> **Assigned task**: Copy nothing from the entries below except the lines from the one containing "How do I perform: Click" through the one containing "Task: Click the word Floral in the pink bar", and copy those exactly.

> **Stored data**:
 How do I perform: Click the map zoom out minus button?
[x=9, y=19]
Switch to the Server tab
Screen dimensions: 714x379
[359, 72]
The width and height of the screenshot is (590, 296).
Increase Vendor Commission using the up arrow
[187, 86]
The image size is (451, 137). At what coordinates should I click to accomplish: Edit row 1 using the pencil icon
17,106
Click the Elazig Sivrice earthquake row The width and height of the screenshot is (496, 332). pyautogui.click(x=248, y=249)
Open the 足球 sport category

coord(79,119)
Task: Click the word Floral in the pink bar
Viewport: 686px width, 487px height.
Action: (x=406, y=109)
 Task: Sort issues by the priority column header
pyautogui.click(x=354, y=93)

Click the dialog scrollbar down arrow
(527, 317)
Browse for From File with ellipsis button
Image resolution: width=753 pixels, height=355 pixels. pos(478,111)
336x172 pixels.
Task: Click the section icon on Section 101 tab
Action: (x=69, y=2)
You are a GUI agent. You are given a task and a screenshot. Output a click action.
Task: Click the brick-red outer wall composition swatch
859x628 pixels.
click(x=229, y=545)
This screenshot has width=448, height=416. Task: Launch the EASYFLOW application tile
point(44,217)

...

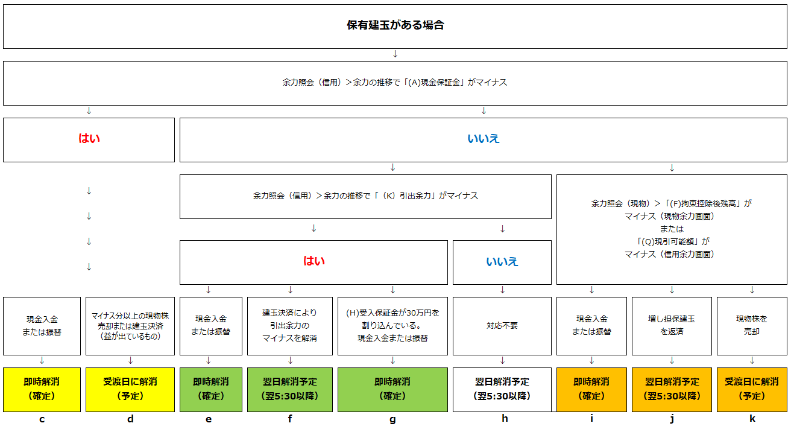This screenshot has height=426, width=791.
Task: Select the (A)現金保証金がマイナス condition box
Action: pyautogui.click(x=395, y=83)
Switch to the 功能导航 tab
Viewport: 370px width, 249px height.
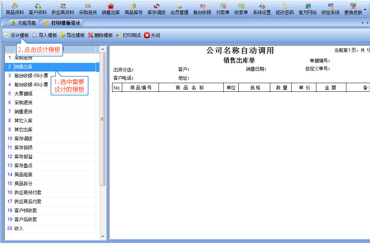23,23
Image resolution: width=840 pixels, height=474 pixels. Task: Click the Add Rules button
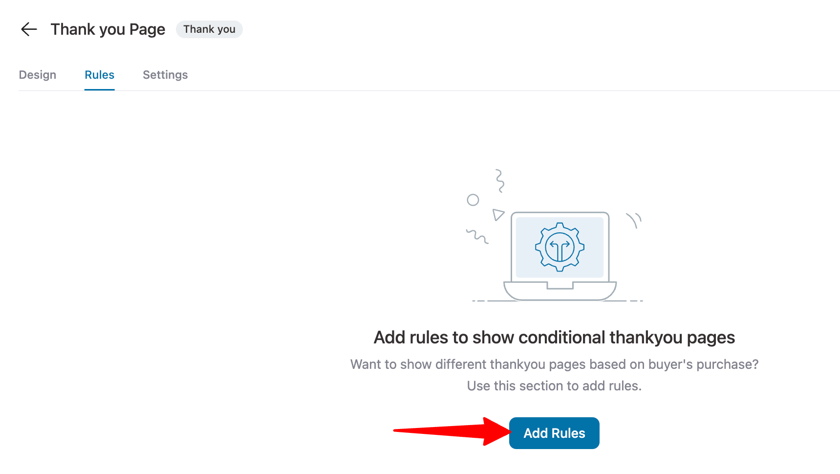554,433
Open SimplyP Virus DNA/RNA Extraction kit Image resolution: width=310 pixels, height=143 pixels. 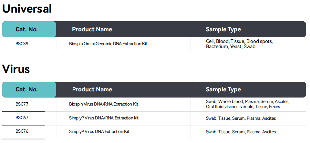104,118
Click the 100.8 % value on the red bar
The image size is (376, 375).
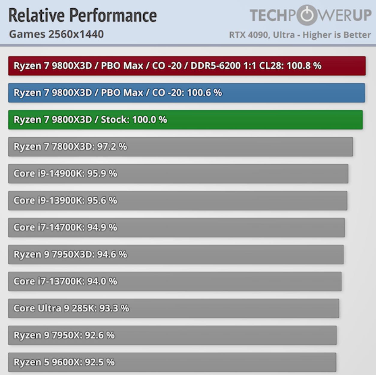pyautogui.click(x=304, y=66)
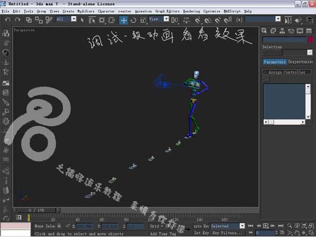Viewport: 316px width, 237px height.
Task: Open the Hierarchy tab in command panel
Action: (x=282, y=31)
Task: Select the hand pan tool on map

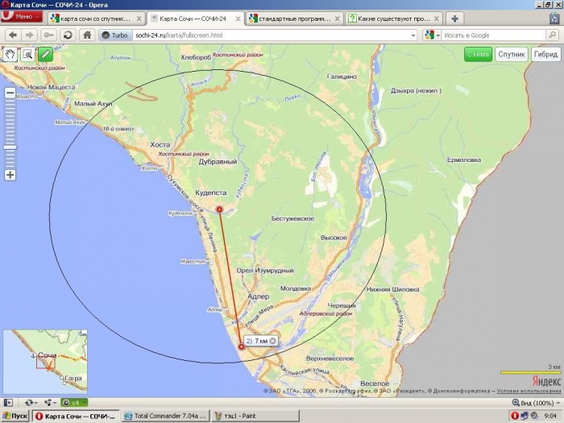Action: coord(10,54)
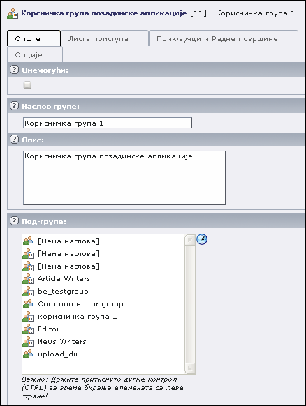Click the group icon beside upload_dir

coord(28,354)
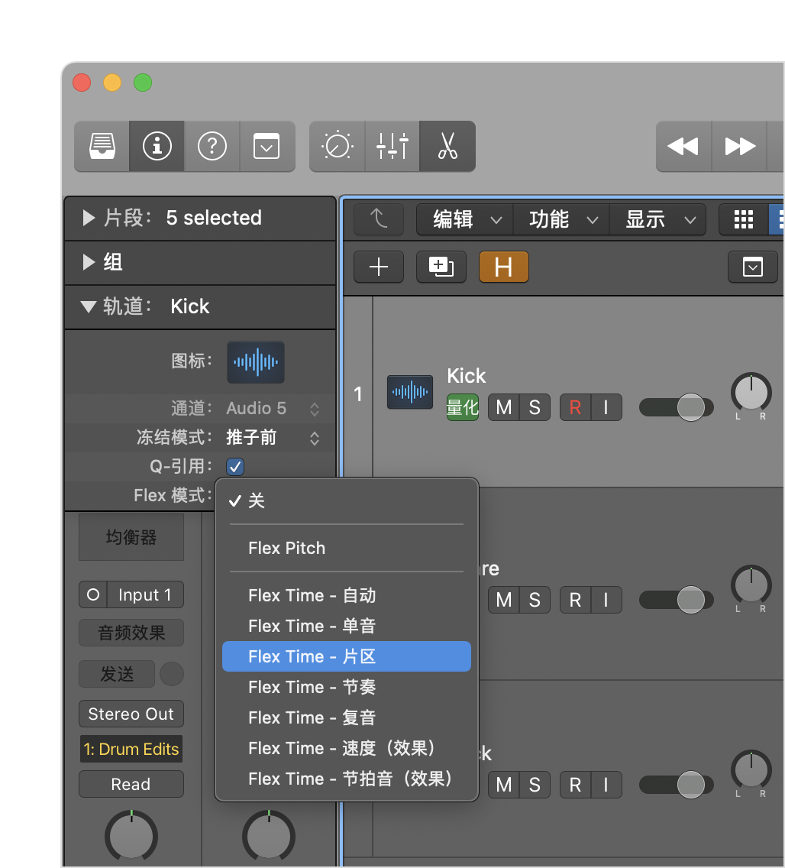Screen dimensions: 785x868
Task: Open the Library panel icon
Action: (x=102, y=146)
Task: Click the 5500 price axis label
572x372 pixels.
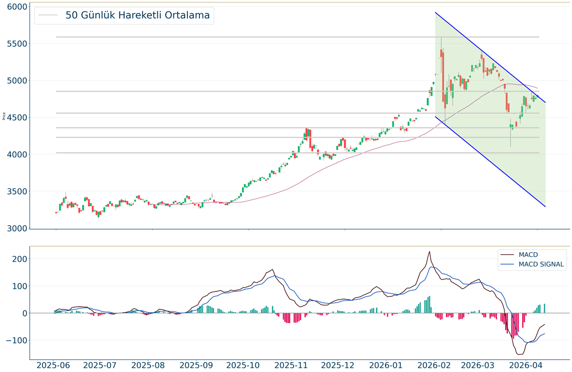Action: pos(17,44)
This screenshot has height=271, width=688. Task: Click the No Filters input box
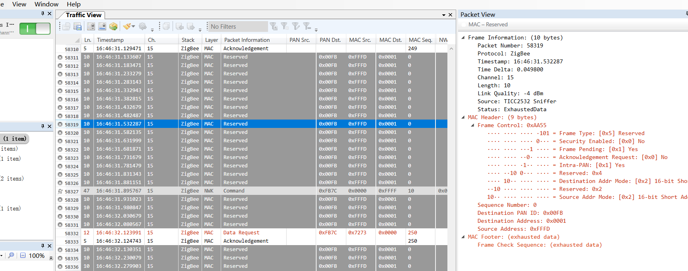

> **Completed task**:
 How do I perform: Click the map zoom out minus button?
[x=9, y=19]
Switch to the Server tab
Screen dimensions: 714x379
[359, 72]
The width and height of the screenshot is (590, 296).
Increase Vendor Commission using the up arrow
[187, 86]
The image size is (451, 137). At what coordinates should I click to accomplish: Edit row 1 using the pencil icon
17,106
Click the Elazig Sivrice earthquake row The width and height of the screenshot is (496, 332). pyautogui.click(x=248, y=249)
Open the 足球 sport category

coord(79,119)
Task: Click the word Floral in the pink bar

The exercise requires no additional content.